§ PASSAGE
ParsingAPIRequirements

Revision as of 15:24, 5 November 2009 by Admin (Talk | contribs)
(diff) ← Older revision | Current revision (diff) | Newer revision → (diff)

Parsing API - Usecases, Requirements

  1. Mixing languagages that have almost no relations (Victor Vasilyev): For example HTML, XML, SVG embedded in PHP. Or Java, JavaScript, ... embedded in Velocity template. More...
    1. Format of embedded content can be defined by project.
  2. Establish processing phases for sources embedded in other sources (Victor Vasilyev): After each phase a virtual source for the next processing phase should be generated. More...
  3. Conditional processing (Victor Vasilyev): If a source for the phase declares conditional branches then a resulted virtual source will have variants that are depended upon the control flow. More...
  4. "API must be well documented. Developer documentation is a must." (Peter Nabbefeld): More..

§ THE TASK
Reproduce the parsing API requirements page in full, with no alterations. The material after the parsing API requirements page is separate from it.

§ INFORMATION SHOWN
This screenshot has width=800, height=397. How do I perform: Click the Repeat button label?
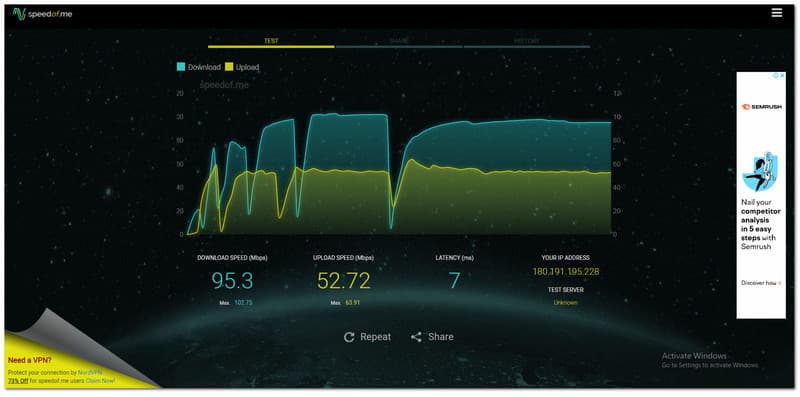[376, 337]
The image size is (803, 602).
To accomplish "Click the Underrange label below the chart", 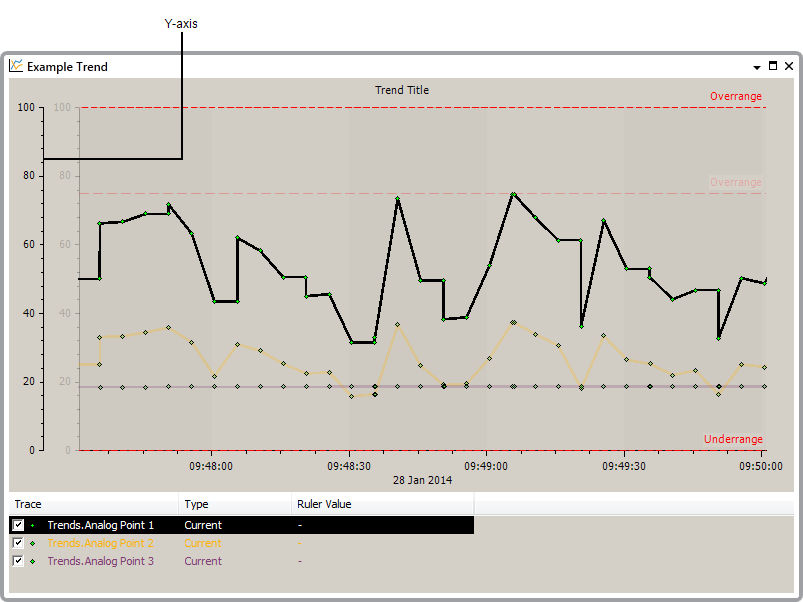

§ SOLUTION
ParsingAPIRequirements

Revision as of 15:24, 5 November 2009 by Admin (Talk | contribs)
(diff) ← Older revision | Current revision (diff) | Newer revision → (diff)

Parsing API - Usecases, Requirements

  1. Mixing languagages that have almost no relations (Victor Vasilyev): For example HTML, XML, SVG embedded in PHP. Or Java, JavaScript, ... embedded in Velocity template. More...
    1. Format of embedded content can be defined by project.
  2. Establish processing phases for sources embedded in other sources (Victor Vasilyev): After each phase a virtual source for the next processing phase should be generated. More...
  3. Conditional processing (Victor Vasilyev): If a source for the phase declares conditional branches then a resulted virtual source will have variants that are depended upon the control flow. More...
  4. "API must be well documented. Developer documentation is a must." (Peter Nabbefeld): More..